__RECORDS PROVIDED__.
══════

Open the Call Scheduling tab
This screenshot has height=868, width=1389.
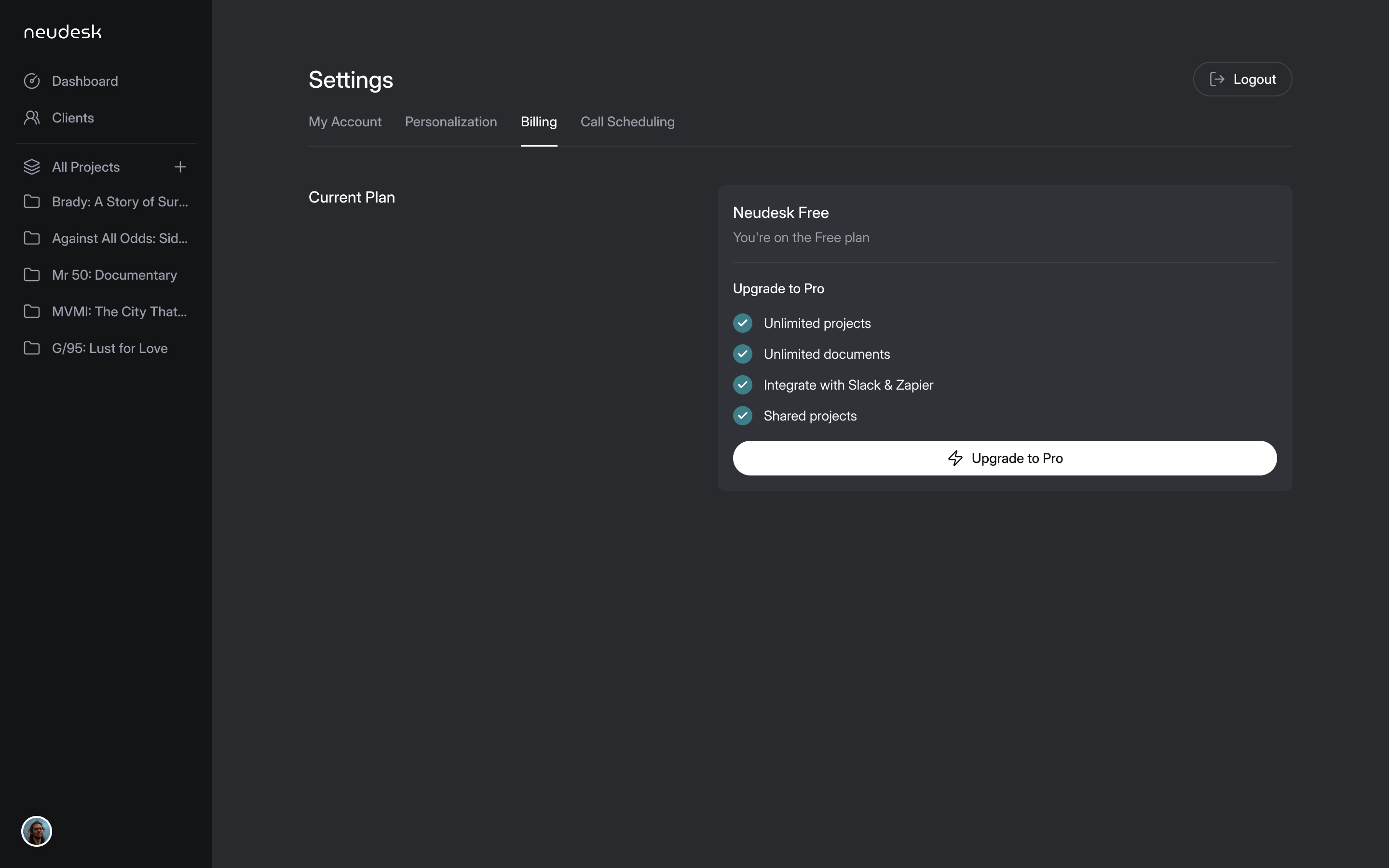click(x=627, y=122)
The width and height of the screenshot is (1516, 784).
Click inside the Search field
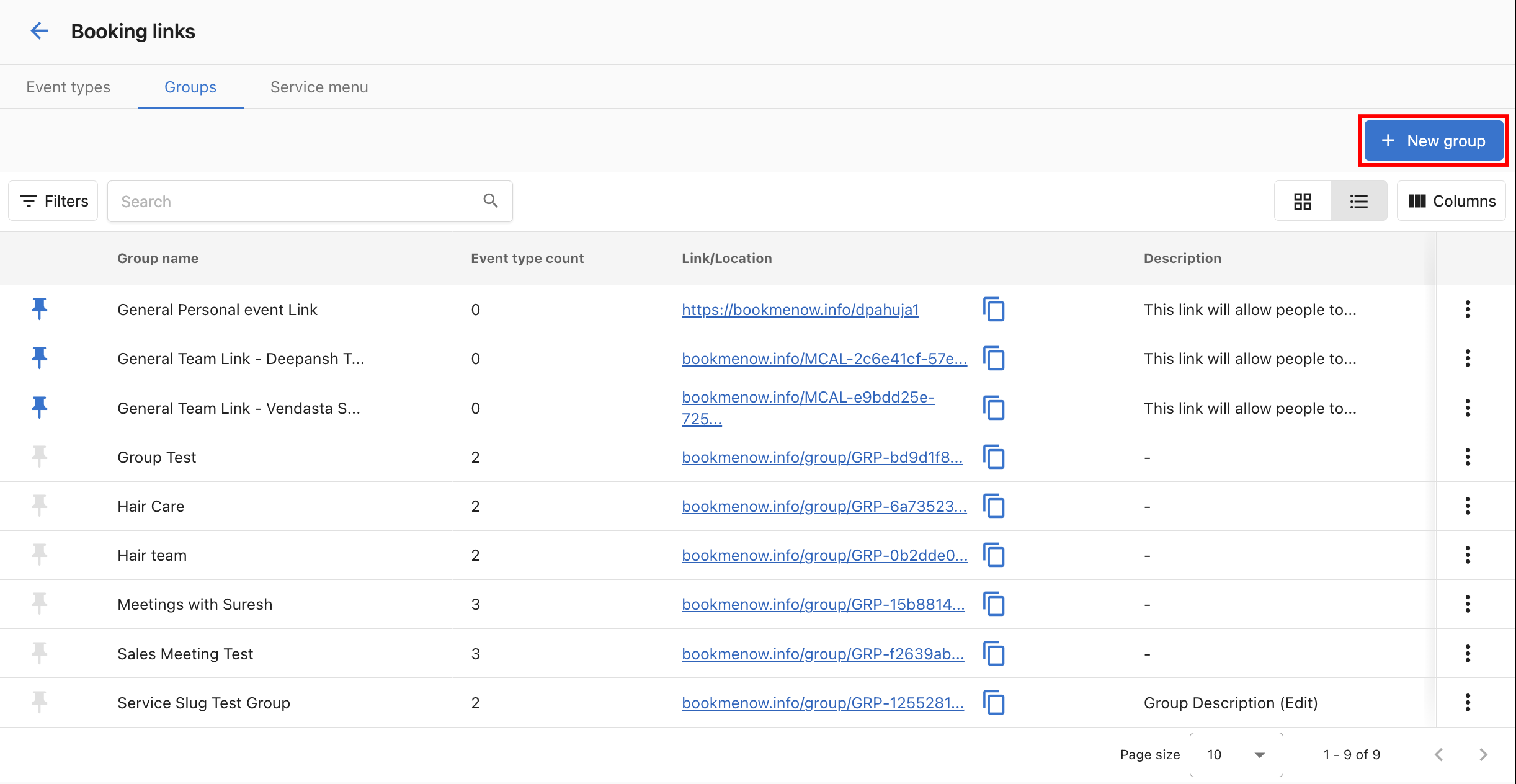point(279,201)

══════

Retype the listing exactly. Pictures do not belong in the copy.

__FINAL ANSWER__.
Open the Call Scheduling tab
This screenshot has height=868, width=1389.
click(x=627, y=122)
The width and height of the screenshot is (1516, 784).
Click inside the Search field
point(279,201)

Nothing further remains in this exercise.